Texto para leitura
——
A Vida no Centro

Wilson Levy - Pandemia - Cidades Inteligentes
Publicado em:
Tempo de leitura:5 minutos

Pandemia muda relação cidade e trabalho e estimula a reivindicação de novos direitos

A pandemia acelera transformações e reforça a necessidade de políticas urbanas baseadas em dados, diz Wilson Levy, doutor em Direito Urbanístico pela PUC-SP e coordenador do mestrado em Cidades Inteligentes e Sustentáveis da UNINOVE

Por Denize Bacoccina e Clayton Melo | No plano das cidades, a pandemia no novo coronavírus deve acelerar mudanças que já estavam em curso, especialmente as transformações no mundo do trabalho e suas interações com o espaço urbano. A análise é de Wilson Levy, advogado e doutor em Direito Urbanístico pela PUC-SP, com estágio de pós-doutoramento em Urbanismo pelo Mackenzie e em Direito da Cidade pela UERJ. Ele também acredita que a internet, por exemplo, será vista como um serviço básico, como água e energia elétrica, já que ficou evidente que ela é necessária para o exercício dos outros direitos, como o recebimento dos auxílios do governo.
——
Material fornecido
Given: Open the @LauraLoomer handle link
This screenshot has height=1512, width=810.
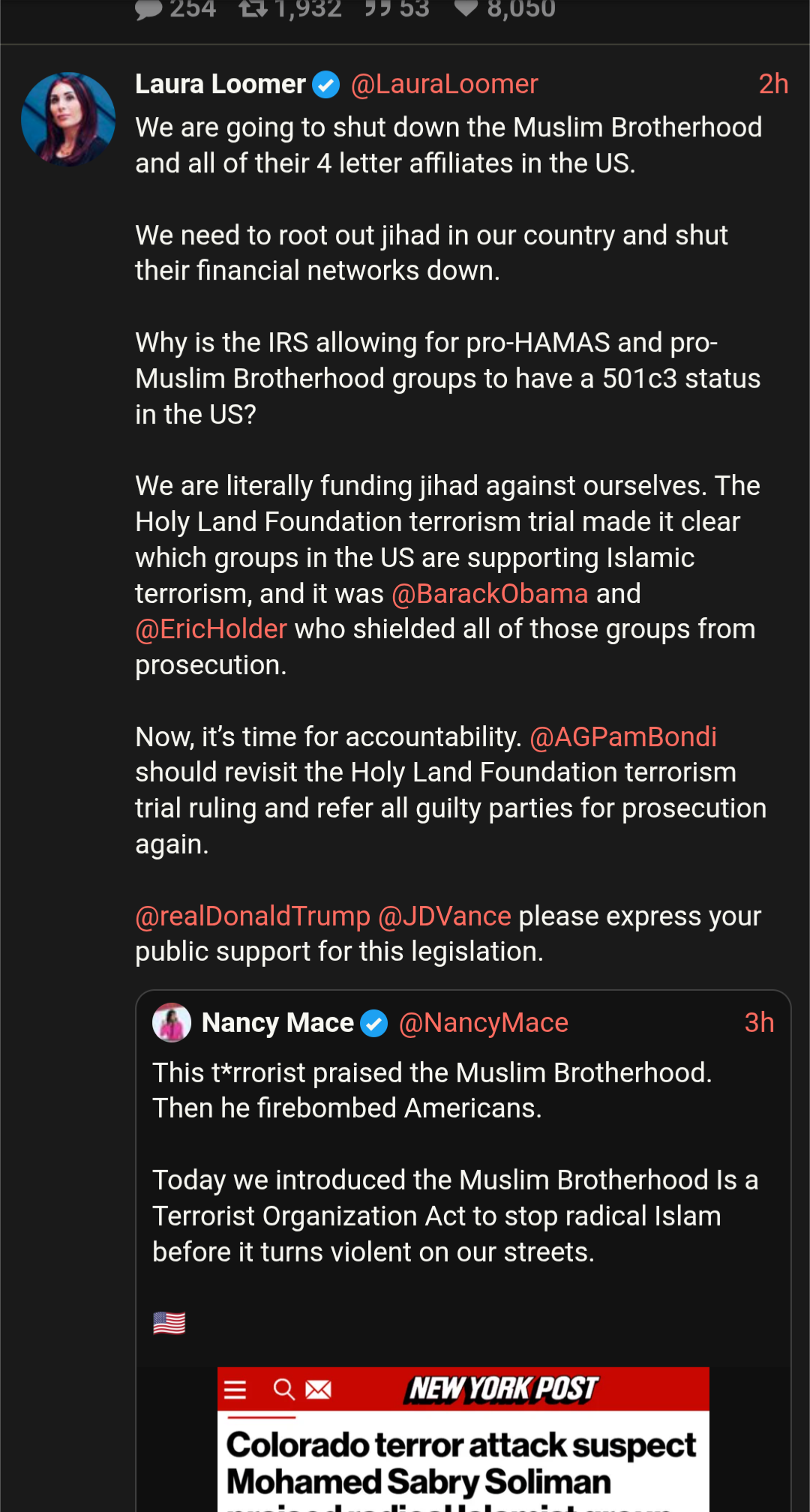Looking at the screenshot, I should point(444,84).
——
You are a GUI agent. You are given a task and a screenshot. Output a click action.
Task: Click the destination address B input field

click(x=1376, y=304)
——
Enunciado
Reproduza o texto sobre a pandemia e as cidades do começo ao fim, sem mudar nada. Esse material é separado e não faz parte do texto.

Tarefa feita
A Vida no Centro

Wilson Levy - Pandemia - Cidades Inteligentes
Publicado em:
Tempo de leitura:5 minutos

Pandemia muda relação cidade e trabalho e estimula a reivindicação de novos direitos

A pandemia acelera transformações e reforça a necessidade de políticas urbanas baseadas em dados, diz Wilson Levy, doutor em Direito Urbanístico pela PUC-SP e coordenador do mestrado em Cidades Inteligentes e Sustentáveis da UNINOVE

Por Denize Bacoccina e Clayton Melo | No plano das cidades, a pandemia no novo coronavírus deve acelerar mudanças que já estavam em curso, especialmente as transformações no mundo do trabalho e suas interações com o espaço urbano. A análise é de Wilson Levy, advogado e doutor em Direito Urbanístico pela PUC-SP, com estágio de pós-doutoramento em Urbanismo pelo Mackenzie e em Direito da Cidade pela UERJ. Ele também acredita que a internet, por exemplo, será vista como um serviço básico, como água e energia elétrica, já que ficou evidente que ela é necessária para o exercício dos outros direitos, como o recebimento dos auxílios do governo.